Most UK brands that sell online say they have lost EU customers in the six months since the end of the Brexit transition period – with two thirds having lost a significant number, new research suggests.
Meanwhile, the CBI president, Lord Bilimoria, is calling on business and government to work together post-Brexit and Covid on issues from relaxing the UK Shortage Occupations List to widen access to jobs and to improve access to employment.
In a study, ChannelAdvisor and research company CensusWide questioned 304 CMOs at UK brands that sell online, and found that 94% said they had lost EU customers since December 31, with 66% having lost a significant number.
That’s likely to be because, say 73% of CMOs, Brexit has slowed the pace at which brands can deliver to EU customers, and 33% say that slowdown is significant. Looking ahead, however, most (91%) expect international sales to increase over the next 12 months – and 33% that they will do so significantly.
That’s likely related to the boom that brands have reported during Covid-19 lockdowns, according to the ChannelAdvisor study. Some 92% of brand CMOs say their brand has won significant numbers of new customers since the pandemic emerged, while 82% say direct sales are now higher than pre-Covid levels – with 27% significantly higher.
Vladi Shlesman, managing director, EMEA for ChannelAdvisor, says that if the Brexit disruption can be solved, brands will see their online sales grow strongly. He says: “UK brands are enjoying a phenomenal period of growth and will no doubt play an integral role in the country’s post-Covid recovery. However, the last few months of Brexit disruption have caused a significant headache for the vast majority of these firms, thanks to delays and complications at UK-EU customs.

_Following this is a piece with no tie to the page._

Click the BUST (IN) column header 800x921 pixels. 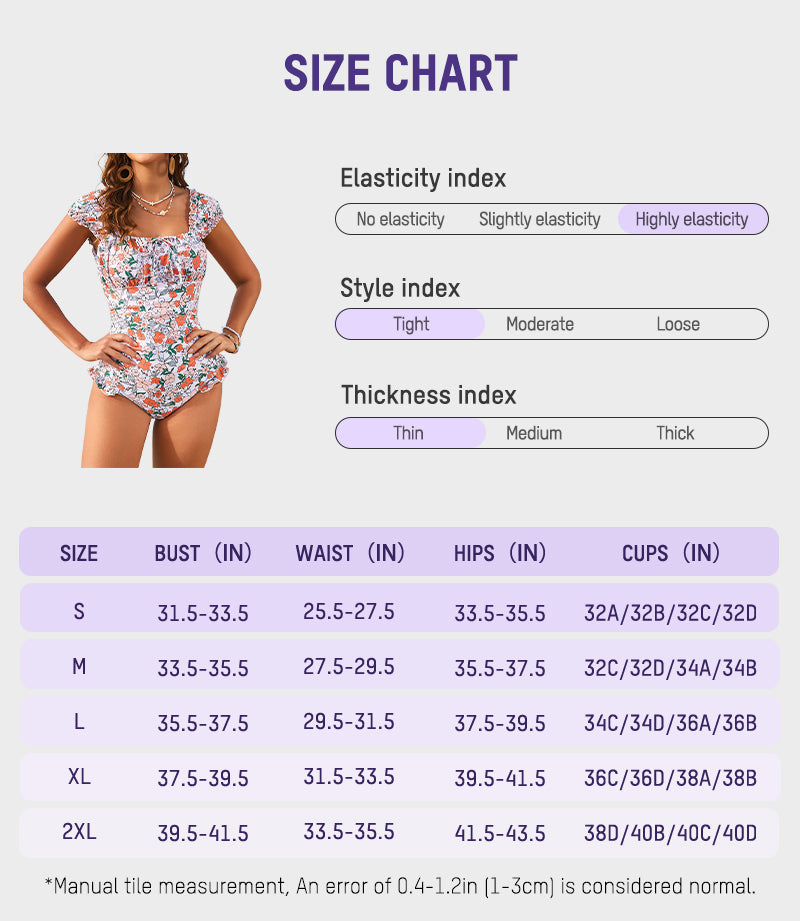pos(203,553)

"Brands rarely become ecommerce giants without strong international sales and finding a solution to this border disruption will benefit all sides. Leveraging expertise like a third-party logistics provider can overcome fulfilment challenges, or looking to new sources of demand could help plug the gap in demand. In the meantime, it’s inspiring to see that brands are enthused and confident about the coming year. After such a transformative time in the industry, I hope they continue to reap the rewards of ecommerce ”
The CBI, meanwhile, is calling for government to add sectors such as logistics, hit by factors including the end of freedom of movement from the EU, to the UK Shortage Occupations List in order to enable migrant workers to fill vacancies. Pointing to the REC/KPMG report showing overall candidate availability during the last quarter, cross-bench peer and CBI president Lord Bilimoria said this week that candidate availability had fallen at its fastest rate since 2017.

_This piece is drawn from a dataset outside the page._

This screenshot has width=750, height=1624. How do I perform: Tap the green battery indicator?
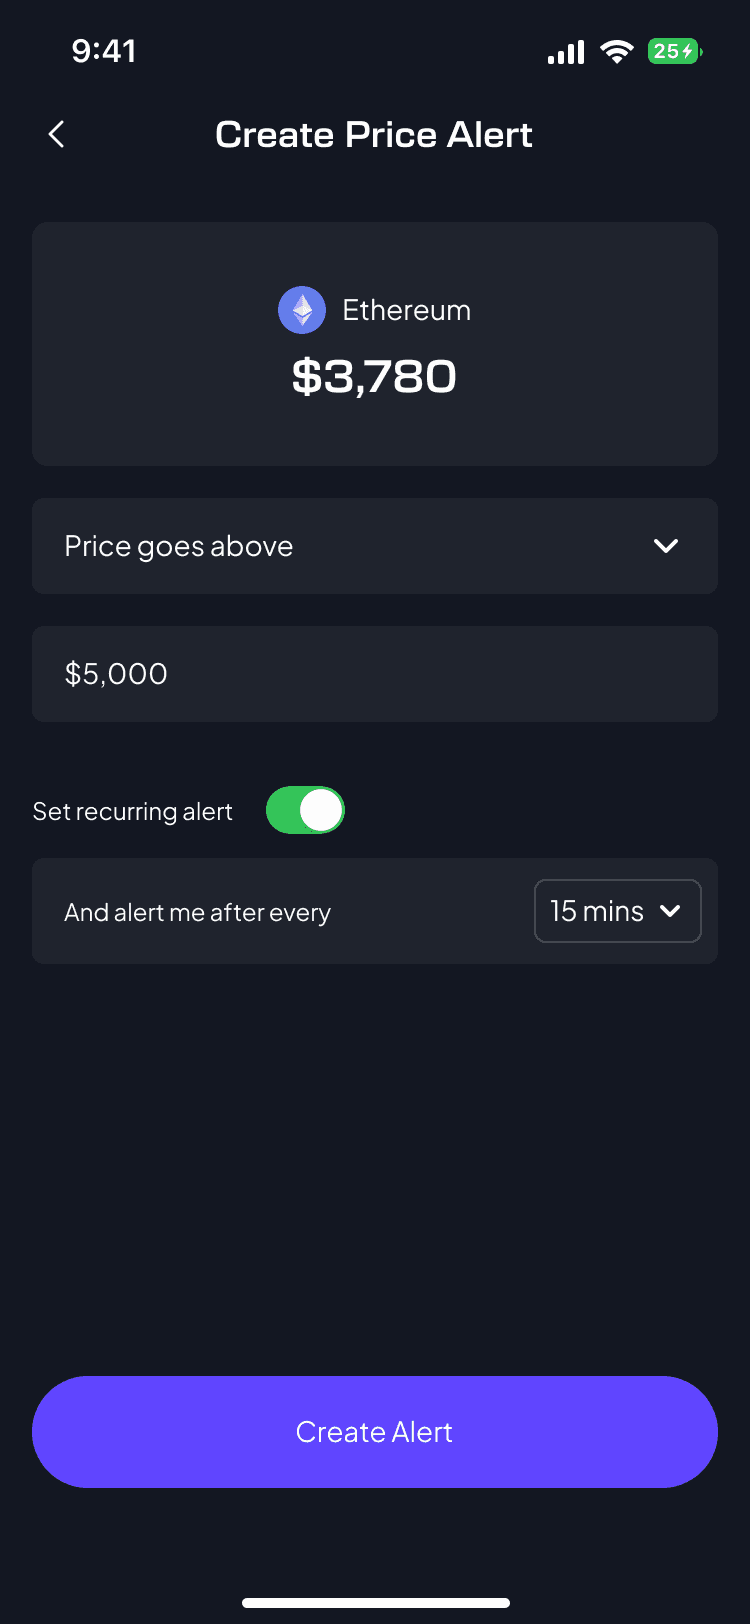tap(674, 51)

Lord Bilimoria, president of the CBI, says: “It’s a big challenge, not just for individual businesses, who can’t find the people they need, but also for our longer-term economic recovery. We’ve got a perfect storm of factors coalescing. During the pandemic, many workers from overseas left the UK to return home – hitting the UK’s hospitality, logistics, and food processing industries particularly hard. The UK’s immigration system is also a barrier to hiring people from overseas to replace those who may have left.”

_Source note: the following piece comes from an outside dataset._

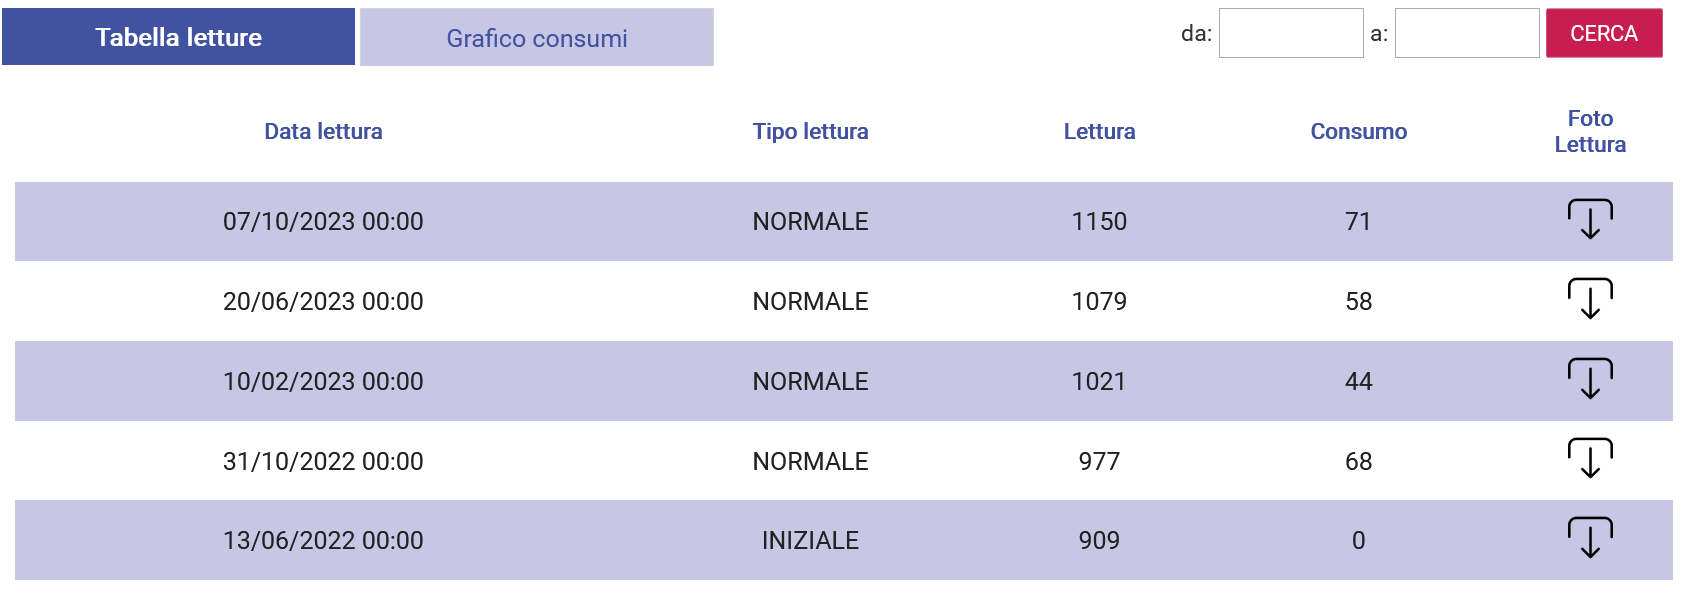Select the Lettura column header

He also called on businesses to invest in innovation and technology, to open new routes into their businesses, and to consider employing those who might have previously been overlooked based on their gender, ethnicity or background.
And he said: “I never thought – as we come out the other side of the pandemic – I’d be giving a speech about staff shortages. Business and government together can solve this shortage. And if we do, I have every confidence this could be the best decade yet for the UK economy.”